We then explored the basement of the historic Don Vincente de Ybor Hotel. In the early days of Ybor City, the building served many functions, including that of a clinic. But it also had the distinction of having a basement, a feature few buildings in this area possess. The basement, being a relatively cool place, became the morgue at one point. According to Howden, it was not only a place for the dead; it was a place for the dying. If a doctor thought a gunshot victim was too far gone, they were taken to the morgue alive, rather than carried upstairs to the clinic. If they survived, they would be cared for, and if they didn’t, well, they were already in the right place.

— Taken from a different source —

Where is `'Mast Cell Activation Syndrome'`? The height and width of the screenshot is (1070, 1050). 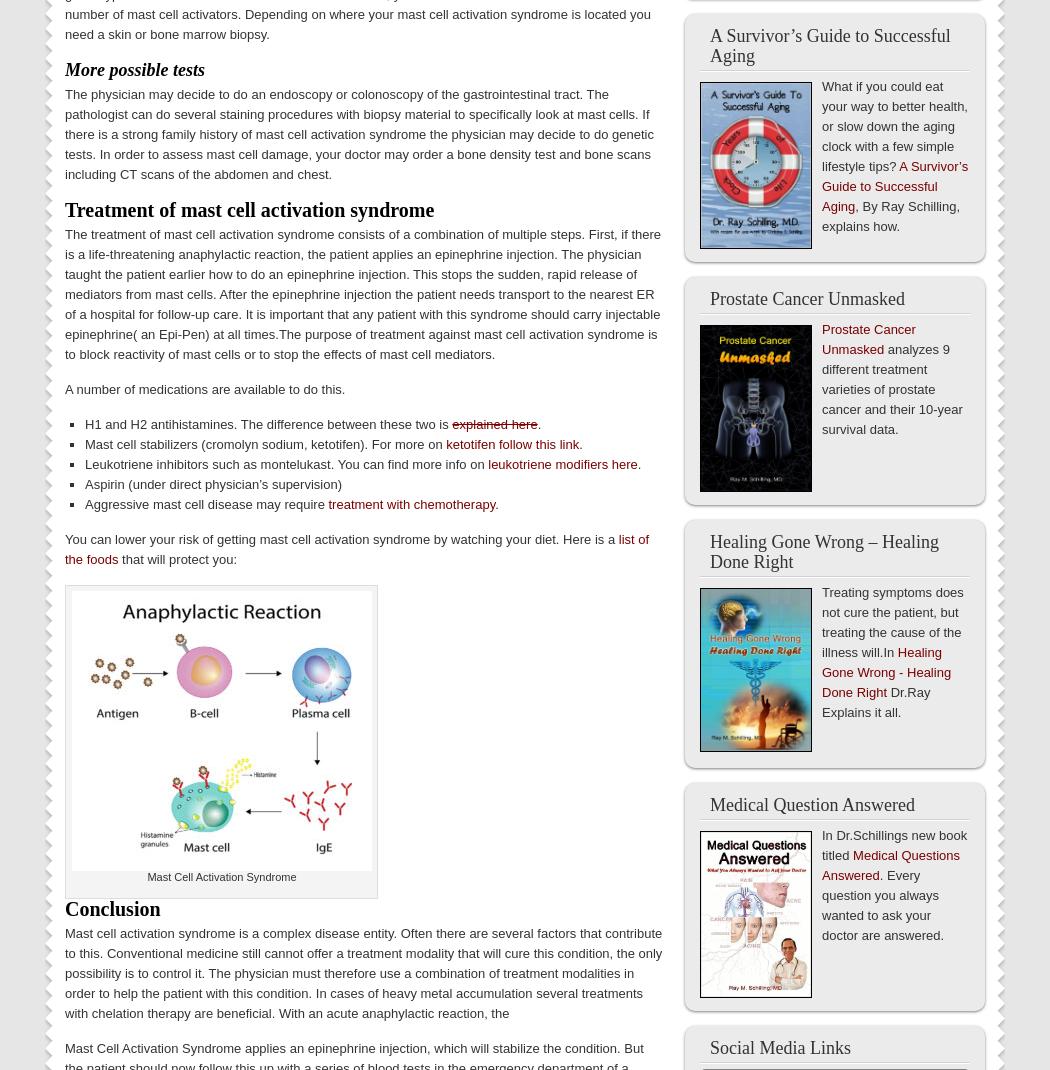 'Mast Cell Activation Syndrome' is located at coordinates (220, 876).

I heard no whispering in the basement of the building. I felt no presence of spirits, but I greatly enjoyed Joe Howden’s storytelling skills in bringing the history of the place to life. Some guests of the hotel, however, have had different experiences. On Howden’s Facebook page is a photo provided by one hotel guest of what appears to be the ghost of a man in a mirror floating above the beautifully restored grand staircase in the hotel lobby.
More than three hours after we set off on our ghost walk of Ybor City, Michelle and I walked back to our car, lost in thought about all that we had learned, about life as it was, and about things that we cannot understand. Life goes on in Ybor City, as it does elsewhere, but perhaps, just perhaps, for some it goes on a little longer than can be explained. Some of those who have passed before us may still have something to say; they may still have stories to tell. Joe Howden is the perfect man to help with that. He believes.